5.2. A new form of expertise
This role requires experts who combine technical knowledge of AI and data science with normative and contextual analysis. They must be capable of explaining the assumptions, biases, and limitations of AI systems in a manner that is understandable and meaningful to the court.
This form of expertise requires more than purely technical knowledge; it demands an understanding of the context in which the system operates. Unlike the use of AI as an analytical tool (section 3), responsibility here does not primarily rest with the expert using the system, but with the organisation that deployed it. The expert is asked to analyse the system from an external perspective and provide a legal and technical assessment of its operation.
5.3. Implications for the NRGD
This is the area in which a genuine need may arise for a new field of expertise, such as AI and Data Science. Such a development raises questions regarding its delineation from existing fields of digital and statistical expertise, as well as how competence can be assessed in a rapidly evolving domain.
For a more detailed description, see: J. Henseler, ‘De opkomst van kunstmatige intelligentie in expertise en recht: de ‘kras-sporen’ van deeplearning’, EeR 2022, afl. 2, p. 31‑34.
6. Conclusion and recommendations for the NRGD
This article demonstrates that AI does not have a uniform impact on court expertise. A role-differentiated approach clarifies where general AI literacy is sufficient and where additional regulation and guidance are required.
Based on this analysis, the following recommendations can be made:
- Make role distinctions explicit in policies and guidelines, so that it is clear which forms of AI use fall under which normative frameworks.

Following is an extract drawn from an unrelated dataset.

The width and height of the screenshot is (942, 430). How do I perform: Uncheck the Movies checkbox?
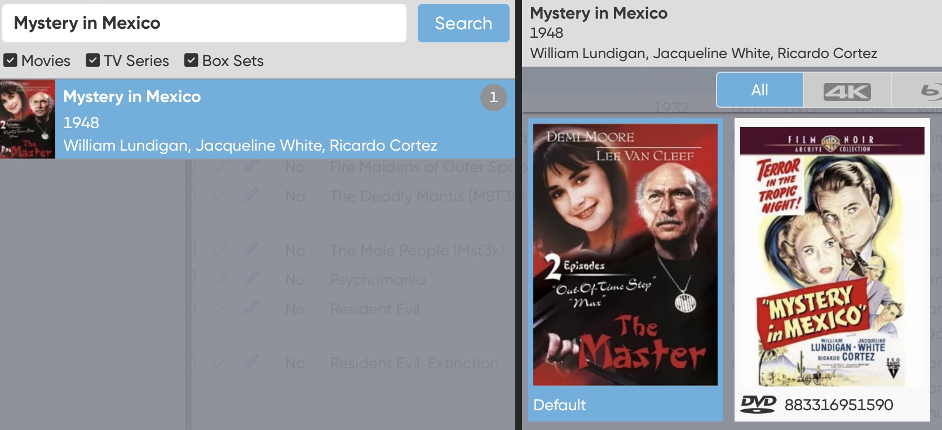(x=10, y=60)
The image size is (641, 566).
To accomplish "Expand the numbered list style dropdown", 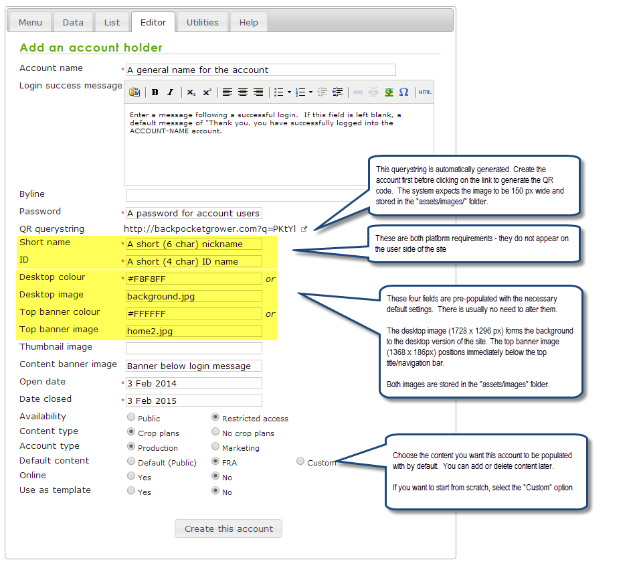I will pyautogui.click(x=310, y=92).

- Embed general AI literacy through continuing professional development, without elevating it to a registration requirement for all experts.

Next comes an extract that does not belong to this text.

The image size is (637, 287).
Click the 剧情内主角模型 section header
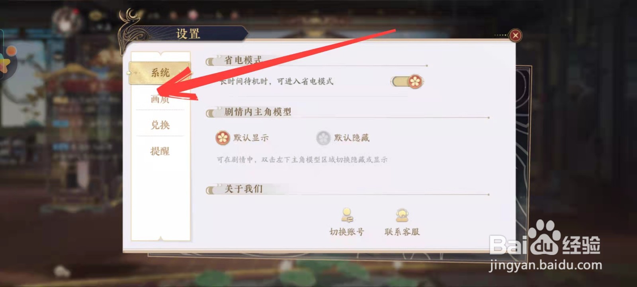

- Develop AI-related specialisations within existing fields of expertise where AI forms a structural component of the methodology.
- Reassess expert profiles for authenticity examinations, with explicit attention to deepfakes and AI-based detection tools.
- Explore and develop a new field of expertise in Forensic AI and Data Science, with clearly defined boundaries and assessment criteria.
By adopting this differentiated approach, the NRGD can maintain its role as guardian of reliable, verifiable, and independent expertise, while simultaneously creating space for technological innovation within expert examination.
By Rolf Ypma* in EeR 2026/18
Prof. Dr Ir R. Ypma is Principal Scientist at the Netherlands Forensic Institute (NFI) and Professor of Forensic Data Science at Delft University of Technology (TU Delft).